There comes a realization in every parent that raising their children is one of the most difficult and important jobs they will ever have. To that end, parents often try to make life easier for their children than perhaps their own life was growing up. That creates a delicate balance between doing everything for your child and letting them do everything for themselves and learn by trial and error.

Modern parenting is defined by an unprecedented level of overprotectiveness: parents who rush to school at the whim of a phone call to deliver forgotten assignments, who challenge teachers on report card disappointments, mastermind children’s friendships and interfere on the playing field. Overparenting has the potential to ruin a child’s confidence and undermine their education.

Many parenting experts propose that parents allow their children to fail at tasks from time to time. The best time for this is during the critical early years when parents must learn to allow their children to experience the disappointment and frustration that occur from life’s inevitable problems so that they can grow up to be successful, resilient, and self-reliant adults.

Letting kids practice failing is an important lesson that is easiest learned early in life. The consequences of defeat or failure in preschool or early grade-school are far less dire than the consequences during the teenage years. Being the last pick for the team or getting a low grade on a first-grade spelling test is easier to manage than failing a class in high school. There will be tears spilled and egos bruised no matter what age, but the ability to bounce back comes more naturally for younger children.

It is through trial and error that children can become resilient adults. So how do parents teach kids to fail?

♦ Step back and allow kids to fail.

It can be very tough to watch your child fail, but he can only learn how to handle disappointment through trial and error. Parents must stop hovering. Otherwise, they rob children of the very experiences that require problem-solving that can put them on the path to resilience and the confidence to take on new challenges.

♦ Let small mistakes happen.

Start small by allowing children to experience the natural consequences of their missteps. Resisting the urge to rush back to school to bring them the homework or backpack they left on the kitchen counter gives kids a chance to learn from their mistakes.

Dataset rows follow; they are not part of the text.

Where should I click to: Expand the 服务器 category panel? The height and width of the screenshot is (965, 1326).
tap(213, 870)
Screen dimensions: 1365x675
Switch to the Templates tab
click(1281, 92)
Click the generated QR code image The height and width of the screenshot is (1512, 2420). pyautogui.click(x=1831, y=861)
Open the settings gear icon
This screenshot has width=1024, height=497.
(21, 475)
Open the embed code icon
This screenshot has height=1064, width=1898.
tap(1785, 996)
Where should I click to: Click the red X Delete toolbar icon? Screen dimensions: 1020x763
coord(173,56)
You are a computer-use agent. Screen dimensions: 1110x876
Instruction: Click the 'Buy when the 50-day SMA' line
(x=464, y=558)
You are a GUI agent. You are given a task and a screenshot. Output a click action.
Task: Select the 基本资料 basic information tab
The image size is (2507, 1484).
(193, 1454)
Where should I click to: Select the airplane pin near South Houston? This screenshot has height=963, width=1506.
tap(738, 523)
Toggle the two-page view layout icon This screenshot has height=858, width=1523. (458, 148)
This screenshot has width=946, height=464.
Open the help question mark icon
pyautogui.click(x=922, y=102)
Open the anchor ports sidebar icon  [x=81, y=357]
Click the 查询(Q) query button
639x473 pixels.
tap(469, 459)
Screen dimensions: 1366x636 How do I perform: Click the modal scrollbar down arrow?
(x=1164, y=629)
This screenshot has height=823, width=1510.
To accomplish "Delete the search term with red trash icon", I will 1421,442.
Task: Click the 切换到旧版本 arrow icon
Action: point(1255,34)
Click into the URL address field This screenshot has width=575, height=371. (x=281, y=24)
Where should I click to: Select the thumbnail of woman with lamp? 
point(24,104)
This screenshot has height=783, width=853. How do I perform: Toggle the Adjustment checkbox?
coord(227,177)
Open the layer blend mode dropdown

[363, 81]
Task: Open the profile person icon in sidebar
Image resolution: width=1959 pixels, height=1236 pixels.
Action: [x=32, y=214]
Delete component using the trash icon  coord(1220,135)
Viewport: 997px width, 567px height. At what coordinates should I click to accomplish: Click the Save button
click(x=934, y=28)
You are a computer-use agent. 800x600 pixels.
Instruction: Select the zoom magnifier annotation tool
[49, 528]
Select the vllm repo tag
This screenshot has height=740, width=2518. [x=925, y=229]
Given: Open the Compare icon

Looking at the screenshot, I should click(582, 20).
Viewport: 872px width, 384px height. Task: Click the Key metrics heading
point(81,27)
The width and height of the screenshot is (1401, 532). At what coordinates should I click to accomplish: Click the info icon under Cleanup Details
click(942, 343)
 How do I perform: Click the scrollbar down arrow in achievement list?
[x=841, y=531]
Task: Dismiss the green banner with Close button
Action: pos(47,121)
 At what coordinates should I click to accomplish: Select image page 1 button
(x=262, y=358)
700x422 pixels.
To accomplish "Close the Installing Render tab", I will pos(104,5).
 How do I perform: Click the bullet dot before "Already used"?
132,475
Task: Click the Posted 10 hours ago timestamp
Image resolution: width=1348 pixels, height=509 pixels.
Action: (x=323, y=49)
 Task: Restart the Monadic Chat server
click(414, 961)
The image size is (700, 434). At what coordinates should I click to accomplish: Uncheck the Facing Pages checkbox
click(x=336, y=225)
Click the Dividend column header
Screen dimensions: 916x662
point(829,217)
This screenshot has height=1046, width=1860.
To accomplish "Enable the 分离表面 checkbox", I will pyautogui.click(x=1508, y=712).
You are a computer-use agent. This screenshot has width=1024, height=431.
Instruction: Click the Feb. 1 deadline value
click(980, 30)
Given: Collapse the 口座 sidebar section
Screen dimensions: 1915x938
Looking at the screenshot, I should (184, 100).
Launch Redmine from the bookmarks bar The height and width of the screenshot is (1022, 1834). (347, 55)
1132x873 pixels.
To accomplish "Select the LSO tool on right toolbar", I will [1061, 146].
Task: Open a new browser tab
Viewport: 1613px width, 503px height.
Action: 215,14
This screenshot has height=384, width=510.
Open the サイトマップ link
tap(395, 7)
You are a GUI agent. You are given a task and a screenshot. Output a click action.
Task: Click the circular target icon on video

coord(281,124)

♦ Make it a teachable moment.

A child’s failure is a chance for parents to teach acceptance and problem-solving skills. You and your child can try to come up with what she could do the next time for a better chance at success. For instance, could she study differently or talk to the teacher about any problems she’s having before a test?

♦ Show empathy.

Empathize with your child when you see that he’s in distress. Don’t just say, “It’s okay, you’ll do better next time.” Don’t brush off a child’s feelings of frustration and disappointment. Instead, change the language you use when you respond: “I see you’re really disappointed, I know you really wanted to do better.”

♦ Make yourself a model.

You can explain that failure is a part of life and happens to everyone, even you. Share examples of “failures” you’ve had such as losing out on a promotion at work. Help your child understand the consequences of mistakes, provide feedback about challenging situations, provide emotional support when he encounters failure, praise effort toward addressing challenges, and make sure your children know they are loved unconditionally.

Giving your child the gift of failure will ensure that she will learn through trial and error and grow up to become a resilient adult ready to take on the world.

Mary Migliaro is an educator, parenting mentor and consultant who lives in Cherokee County.